(3) sekedar untuk diingat
Sebagaimana dicatat, program restrukturisasi dan rekapitalisasi — usaha yang sangat sensitif secara politis – dilaksanakan di bawah empat presiden yang berbeda, dan melalui perubahan mendasar dalam sistem politik. Karena skandal ini menjadi ukuran keberhasilan kinerja dan hasil dari pemerintah (dan Program). Kesuksesan skandal ini telah diberi penghargaan sebagai proses yang hebat dalam orde reformasi ini.

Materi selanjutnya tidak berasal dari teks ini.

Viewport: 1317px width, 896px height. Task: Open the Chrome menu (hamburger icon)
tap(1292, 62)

Proses ini dimulai di bawah Presiden Soeharto dengan sistem presidensial terpusat memutuskan penutupan 16 bank awal (November 1997), keputusan tentang jaminan menyeluruh dan pendirian BPPN (Januari 1998), dan pemindahan kelompok pertama PT bank ke BPPN.
Setelah pengunduran diri Presiden Soeharto, restrukturisasi dan rekapitalisasi dilanjutkan di bawah Presiden Habibie, diikuti kemudian oleh Presiden Wahid dan selanjutnya Megawati.

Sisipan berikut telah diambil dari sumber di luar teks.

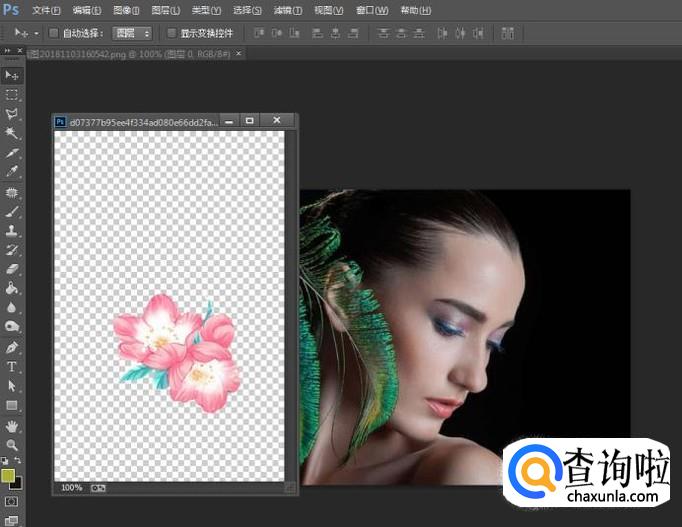Activate the Clone Stamp tool

pyautogui.click(x=12, y=230)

Sistem politik berkembang menjadi menjadi semakin majemuk, dengan peran yang lebih besar dimainkan oleh Parlemen dan partai-partai politik terwakili di sana — seluruhnya terlibat langsung pada proses restrukturisasi dan rekapitalisasi. Mulailah proses ini menjadi bancakan preman politik reformasi dalam situasi yang kisruh.

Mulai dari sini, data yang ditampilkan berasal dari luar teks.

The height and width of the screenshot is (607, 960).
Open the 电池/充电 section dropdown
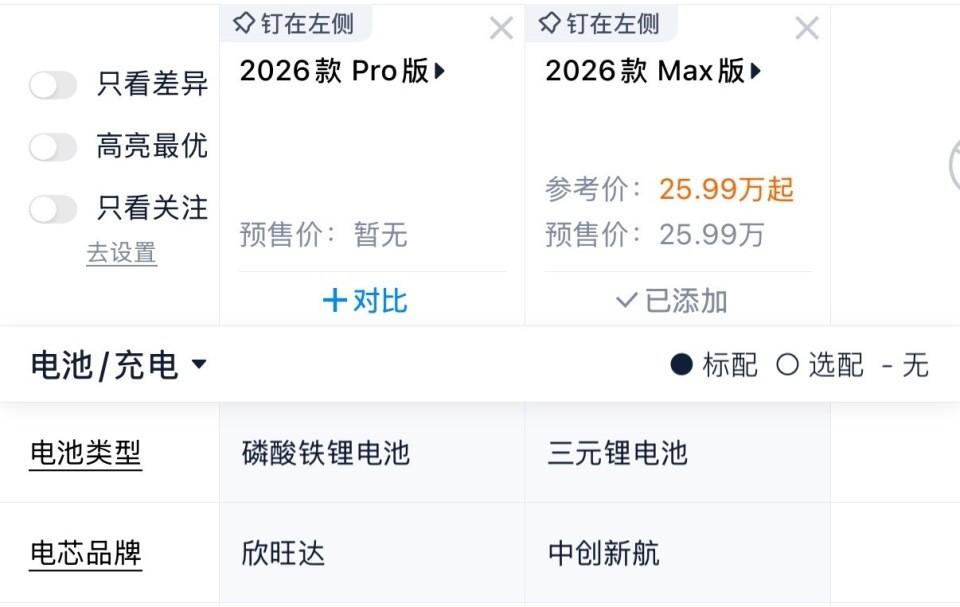[x=119, y=365]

Dengan bernagai alasan akhirnya biaya rekapitulasi dibebankan seluruhnya kepada pemerintah. Setelah operasi bendera palsu “selimut jaminan” yang diberikan oleh pemerintah gagal menyelamatkan 16 bank swasta yang terpaksa ditutup pada bulan November 1997. Hasilnya biaya rekapitalisasi adalah tanggung jawab penuh pemerintah.
Biaya-biaya ini termasuk pembayaran bunga berkelanjutan pada obligasi rekapitalisasi, yang merupakan biaya bagi pemerintah kepada publik Indonesia; Bagian lain (sangat signifikan) dari suntikan likuiditas BLBI tidak pernah dilunasi oleh bank pemilik; dan sebagian terkait kerugian yang terjadi dalam disposisi NPL (perbedaan antara buku mereka nilai dan harga pasar pada disposisi). Skandal berlipat ganda.